§ **INPUT MATERIAL**:
◇ ◇ ◇ ◇ ◇

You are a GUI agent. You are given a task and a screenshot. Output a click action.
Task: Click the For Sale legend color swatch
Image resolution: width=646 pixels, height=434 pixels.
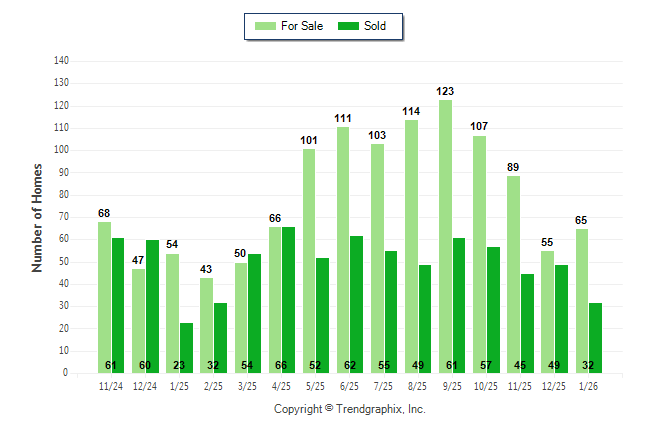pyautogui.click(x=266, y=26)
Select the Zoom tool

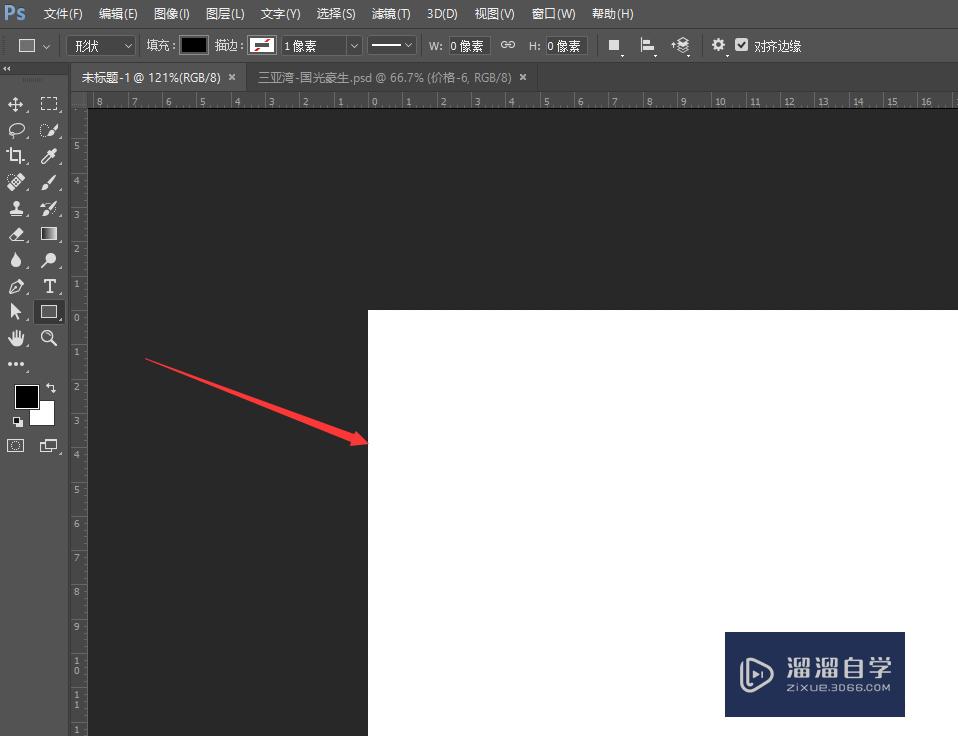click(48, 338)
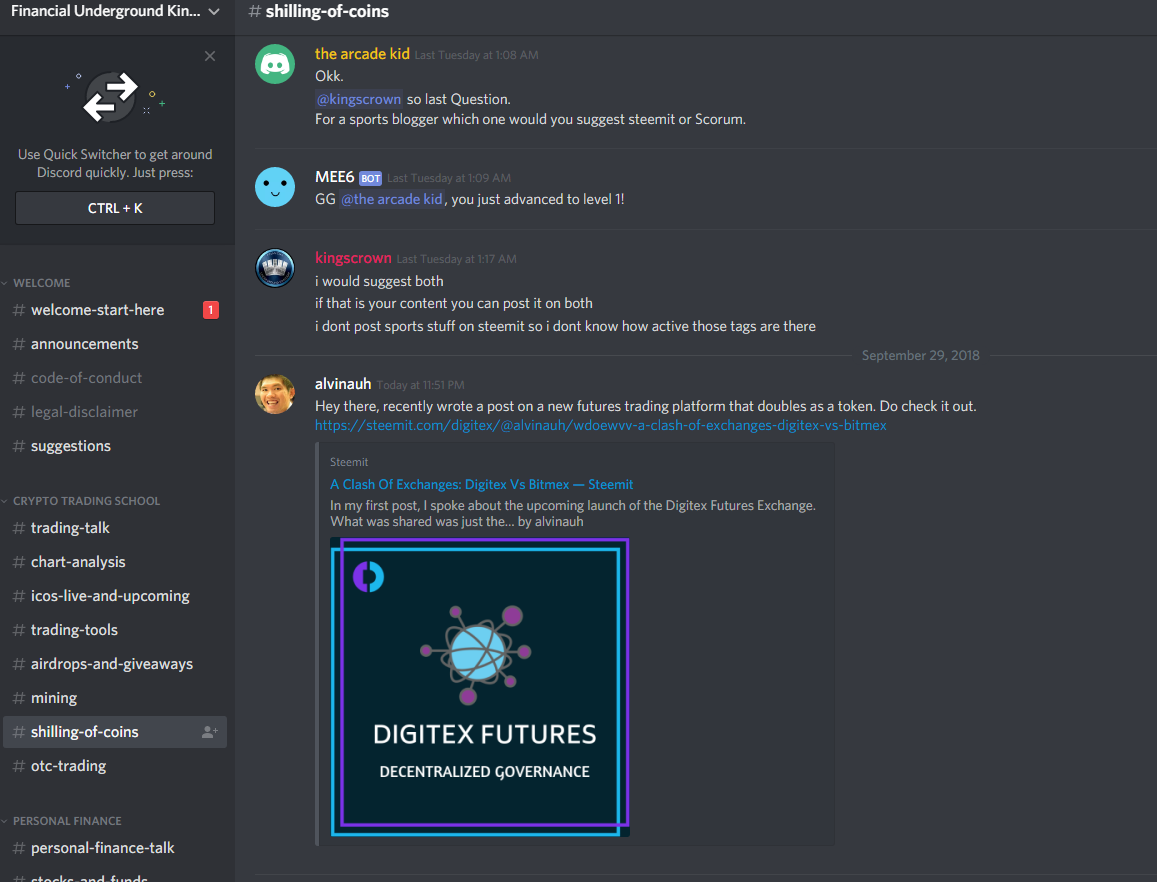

◇ ◇ ◇ ◇ ◇

§ **AIM OF THE TASK**: Arrange every line of the listing above as a numbered list, skipping blank lines. Leave the pictures out.

§ **RESPONSE TO THIS EXERCISE**:
1. You are a GUI agent. You are given a task and a screenshot. Output a click action.
2. Task: Click the For Sale legend color swatch
3. Image resolution: width=646 pixels, height=434 pixels.
4. pyautogui.click(x=266, y=26)
5. Select the Zoom tool
6. click(48, 338)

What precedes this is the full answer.